Sur place (Lucas)
Harry prend le volant, Jérémie s'assoit à l'avant. Je m'installe à l'arrière, mes idées embrumées dans un voile opaque. Il est quatre heures du matin, les rues sont calmes, l’inspecteur n’a pas besoin de faire hurler les sirènes pour se frayer un chemin. Dans le dédale qui nous mène à l'autoroute, nous croisons les travailleurs de l’ombre. Dans la froideur de décembre, ses courageux débutent leurs journées sans encombre.
À l'avant, le silence prend beaucoup trop de place et me glace. Mes doigts, eux, passent et repassent inlassablement sur l'écran de mon téléphone. Je fais défiler les photos prises lors de notre visite chez mon père. Comment peut-on passer d'un hier joyeux à un présent douloureux en un claquement de doigts ? Comment ne pas se sentir orphelin quand la veille nous étions ce couple de sereins, inséparables, rentrant à Montréal main dans la main ?

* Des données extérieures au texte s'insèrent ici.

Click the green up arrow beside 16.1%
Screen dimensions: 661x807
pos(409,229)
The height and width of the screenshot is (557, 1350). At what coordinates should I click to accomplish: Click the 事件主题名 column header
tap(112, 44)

Nous sommes trois dans la voiture et étrangement je me sens seul, perdu dans mes pensées. Elles m’oppressent. Je pensais cette sensation d'impuissance, évanouie. Les événements de la soirée viennent de les faire remonter à la surface. Je me revois malmené, maltraité, tiraillé par les harceleurs de mon adolescence. Imaginer Zach, en prise avec une bande de voyous sans scrupules, me terrorise.
- Lucas, je ne peux rien te promettre et je ne le ferai pas, me dit Jérémie en se retournant.

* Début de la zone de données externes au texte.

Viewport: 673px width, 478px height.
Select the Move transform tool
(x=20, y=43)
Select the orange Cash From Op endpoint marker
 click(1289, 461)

- J’en ai conscience, je ne veux pas penser au pire.
- Mais tu n’y arrives pas, soupire-t-il.
Jérémie connait mon histoire sur le bout des doigts et inversement. Il ne le montre pas mais je sais qu'au fond de lui, s’il arrivait quelque chose à Zach, il s'en voudrait pour toujours.
- Est-ce que tu as le moindre souvenir d’un détail qu'il t’aurait donné au cours de vos conversations ?
- Non, ce week-end chez mon père, nous avons coupé, il voulait avant tout rester loin de ce merdier.
- Il aurait mieux fait, intervient Harry désolé.
- Nous avons appris à le connaître et nous savons que c'est impossible.
- Oui, répondent-ils à l’unisson.
Nous quittons les grands axes pour emprunter les réseaux secondaires avant de nous enfoncer dans les bois. Je m'attends à tout instant à voir surgir un animal sauvage attiré par les lumières de nos phares. Il n’en est rien, ici aussi le coin semble avoir été déserté, pas de traces de vie et ce constat est d'autant plus douloureux. Si Zach, blessé, avait réussi à fuir ses kidnappeurs et errer sans la moindre idée d’où il peut se trouver. Le tableau de bord affiche moins quinze et la neige reprend de plus belle. Dans cette nature si sauvage, loin de toute civilisation, son corps ne tiendrait pas plus d’une nuit.
- Lucas ne va pas imaginer le pire, Zach ne se laissera pas faire, me dit Jérémie en pianotant sur son téléphone.
- C'est bien ça le problème, il aura voulu leur tenir tête pour les envoyer bouler, soufflé-je en passant ma main sur la fenêtre pour chasser la buée.
- Peut-être que surpris, il ne sera pas aventuré à les défier, le rapport de force n'était pas à son avantage.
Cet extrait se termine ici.